Delaware County Pennsylvania Jury Renders a $24.3 Million Verdict to Construction Company
6/6/2014 | Construction Blog
A recent trial in Delaware County, Pennsylvania resulted in a $24.3 million verdict in favor of the construction company Utility Line Services. The award, handed down by an 8 person jury panel, was arrived at by finding a breach of contract, violation of the Pennsylvania Contractor and Subcontractor Payment Act (“CASPA”), and wrongful termination of the contract.
According to news accounts, Utility Line Services entered into a contract with PVR Marcellus Gas Gathering to build a natural gas pipeline in Lycoming County, Pennsylvania. Utility Line Services is a builder of natural gas pipelines and PVR is a company that brings gas from well sites to refineries and, eventually, market.
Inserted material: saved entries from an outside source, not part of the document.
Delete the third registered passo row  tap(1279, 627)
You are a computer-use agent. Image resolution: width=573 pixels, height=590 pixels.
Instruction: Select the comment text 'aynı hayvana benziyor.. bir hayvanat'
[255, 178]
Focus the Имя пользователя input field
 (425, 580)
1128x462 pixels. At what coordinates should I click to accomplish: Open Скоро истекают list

Utility Line Services, as the Plaintiff, alleged that PVR failed to pay it approximately $16.7 million for work between late 2011 and early 2012. It also alleged that PVR wrongfully terminated the contract when work appeared to be carrying over until after the projected termination date for the contract on December 31, 2011. At the time of termination, PVR already owed Utility Line Services approximately $12 million and was raising “questions” about outstanding invoices. An accounting firm was brought in to try to justify PVR’s actions, but no supportable conclusion was offered.
After Utility Line Services made efforts to try to resolve the dispute, the matter went to trial in the Delaware County Court of Common Pleas before the Honorable Charles Burr. The trial lasted 17 days and a verdict was entered for the Plaintiff Utility Line Services. Specifically, the jury found that PVR breached the contract by refusing to pay $16.5 million. It also awarded an additional $7.8 million for wrongful termination and found that PVR violated CASPA.
It is unclear from the news reports as to whether the overall verdict included CASPA damages. Given the similarity between the amounts claimed for breach of contract and wrongful termination as compared to the amounts awarded, damages under CASPA are not included in the reported verdict. This is significant, as the violation of CASPA means that Plaintiff will also be entitled to recover 1% interest per month, 1% penalty per month, and its attorneys fees’ incurred to collect the $16.5 million unpaid contract balance. It is sufficient to say this will add substantially to the size of the jury’s verdict.
This is one of the largest awards in a construction case in recent memory.